Unknown People Fraudulently Accessed Spaces from AI Company ‘Hugging Face’

AI company Hugging Face has reported a security breach involving its Spaces platform, saying that unknown parties have accessed parts of its platform without authorization.

Hugging Face is responsible for a platform named Spaces that allows hosting and sharing of machine-learning models and applications. It can also be used to find other apps made by developers on Spaces.

"Earlier this week our team detected unauthorized access to our Spaces platform, specifically related to Spaces secrets," said the company in the advisory. "As a consequence, we have suspicions that a subset of Spaces' secrets could have been accessed without authorization."

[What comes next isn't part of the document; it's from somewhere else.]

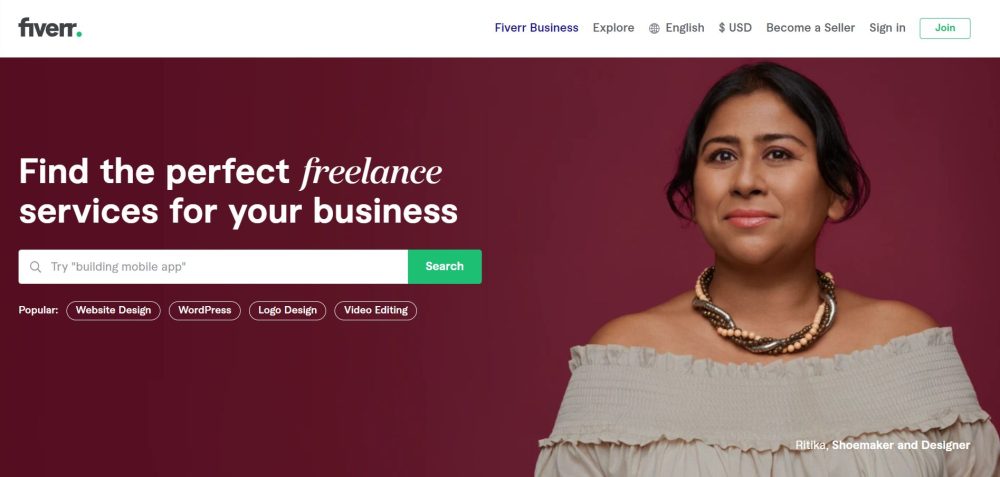Click the green Search button
The width and height of the screenshot is (1000, 477).
pos(445,267)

"As a first step of remediation, we have revoked a number of HF tokens present in those secrets. Users whose tokens have been revoked already received an email notice. We recommend you refresh any key or token and consider switching your HF tokens to fine-grained access tokens which are the new default," the company added.

The company has yet to offer more details about the breach but said it's working with cybersecurity forensic specialists to investigate the problem, which may suggest they don’t know exactly how unknown parties had access to the platform.

Hugging Face also took several security measures following the security incident, including completely removing organizational tokens, implementing a key management service (KMS) for Spaces secrets and enhancing the system's ability to identify and invalidate leaked tokens.

Finally, the company is also planning on deprecating "classic" read-and-write tokens in the near future.